# [Quoted passage]
==========

A powerful explosion apparently caused by a natural gas leak killed at least 22 people, including a child, and injured dozens Friday when it blew away outer walls from a luxury hotel in the heart of Cuba’s capital.
No tourists were staying at the 96-room Hotel Saratoga because it was undergoing renovations, Havana Gov. Reinaldo Garcia Zapata told the Communist Party newspaper Granma.
“It has not been a bomb or an attack. It is a tragic accident,” President Miguel Diaz-Canel, who visited the site, said in a tweet.
Dr. Julio Guerra Izquierdo, chief of hospital services at the Ministry of Health, told reporters that at least 74 people had been injured. Among them were 14 children, according to a tweet from Diaz-Canel’s office.
Diaz-Canel said families in buildings near the hotel affected by the explosion had been moved to safer locations.
Cuban state TV reported that the blast was caused by a truck that had been supplying natural gas to the hotel, but did not provide details on how the natural gas ignited. A white tanker truck was seen being removed from the site as rescue workers hosed it down with water.

==========

# [Dataset excerpts]

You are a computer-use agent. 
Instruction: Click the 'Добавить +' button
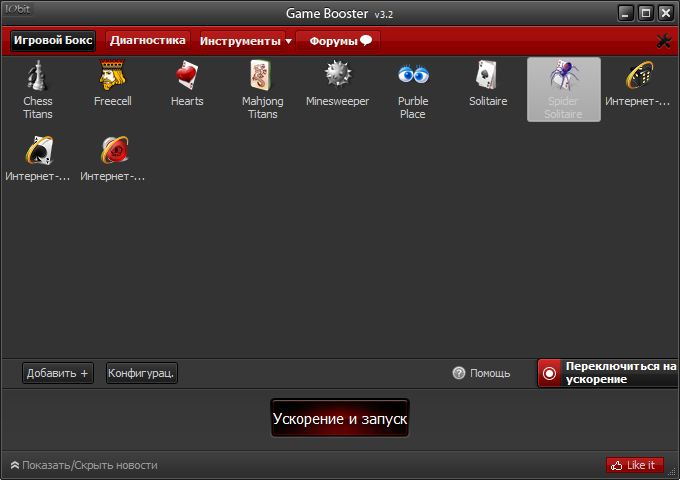pos(58,373)
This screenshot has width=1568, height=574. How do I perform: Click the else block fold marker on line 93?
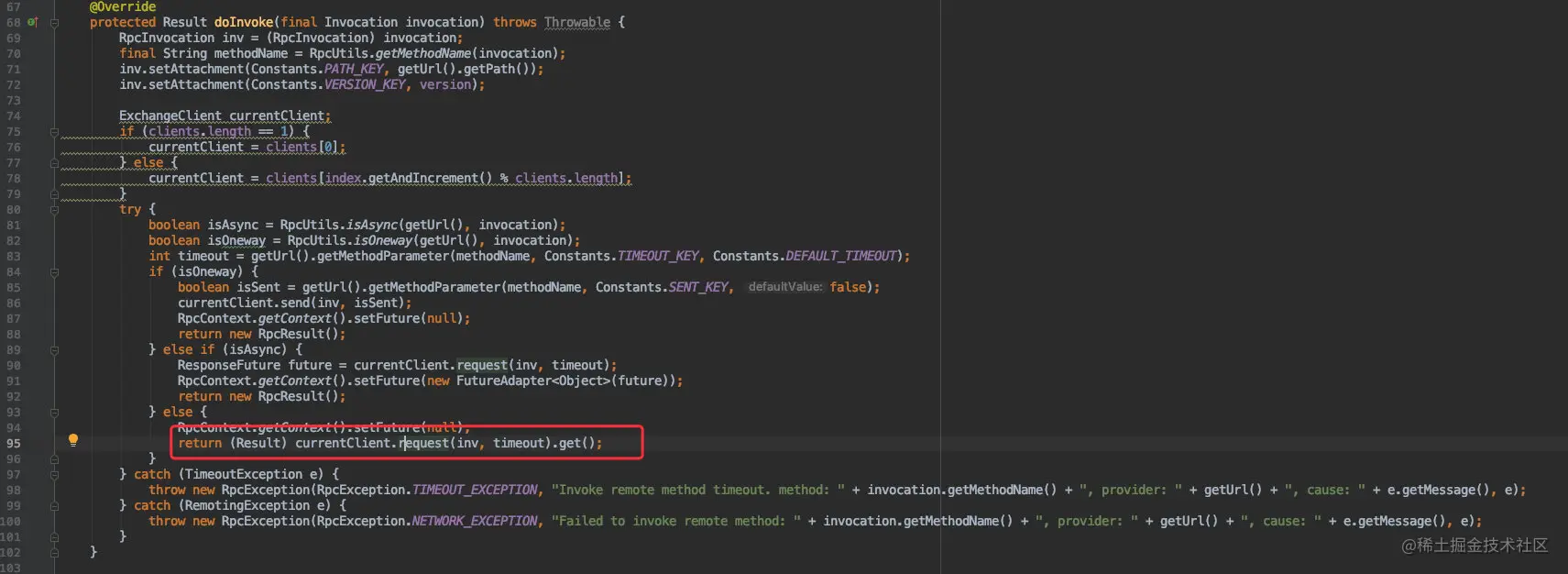pos(54,412)
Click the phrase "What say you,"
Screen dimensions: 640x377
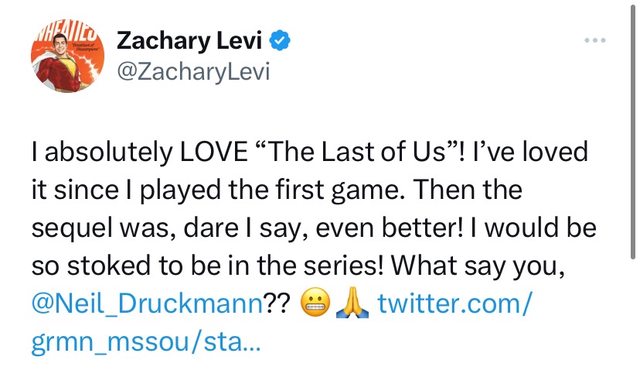tap(478, 266)
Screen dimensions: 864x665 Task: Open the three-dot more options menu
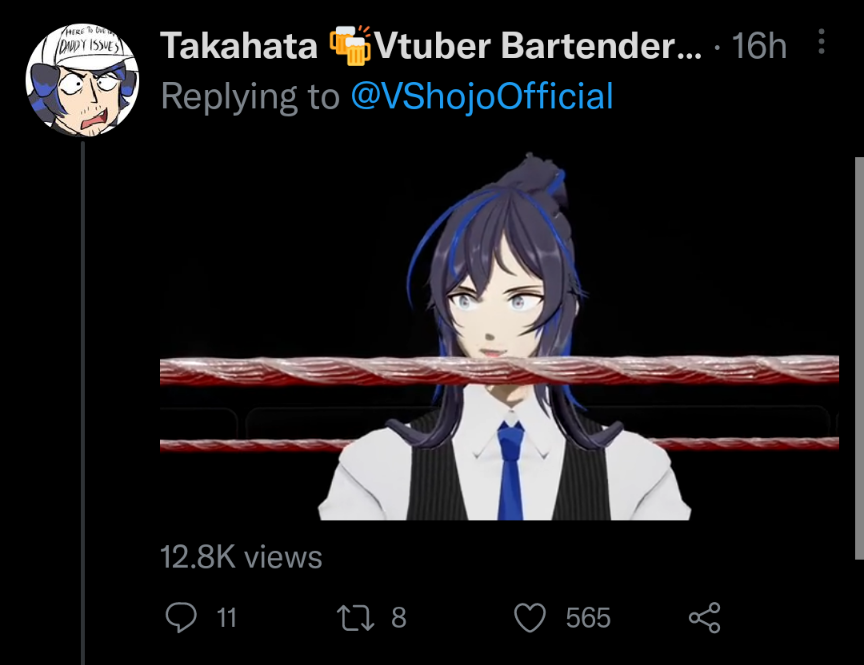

==========

# [Task to complete]
Can you rewrite the Havana hotel explosion report, starting at "A powerful explosion" and ending at "to safer locations.", with "explosion" changed to "blast"?

# [Answer space]
A powerful blast apparently caused by a natural gas leak killed at least 22 people, including a child, and injured dozens Friday when it blew away outer walls from a luxury hotel in the heart of Cuba’s capital.
No tourists were staying at the 96-room Hotel Saratoga because it was undergoing renovations, Havana Gov. Reinaldo Garcia Zapata told the Communist Party newspaper Granma.
“It has not been a bomb or an attack. It is a tragic accident,” President Miguel Diaz-Canel, who visited the site, said in a tweet.
Dr. Julio Guerra Izquierdo, chief of hospital services at the Ministry of Health, told reporters that at least 74 people had been injured. Among them were 14 children, according to a tweet from Diaz-Canel’s office.
Diaz-Canel said families in buildings near the hotel affected by the blast had been moved to safer locations.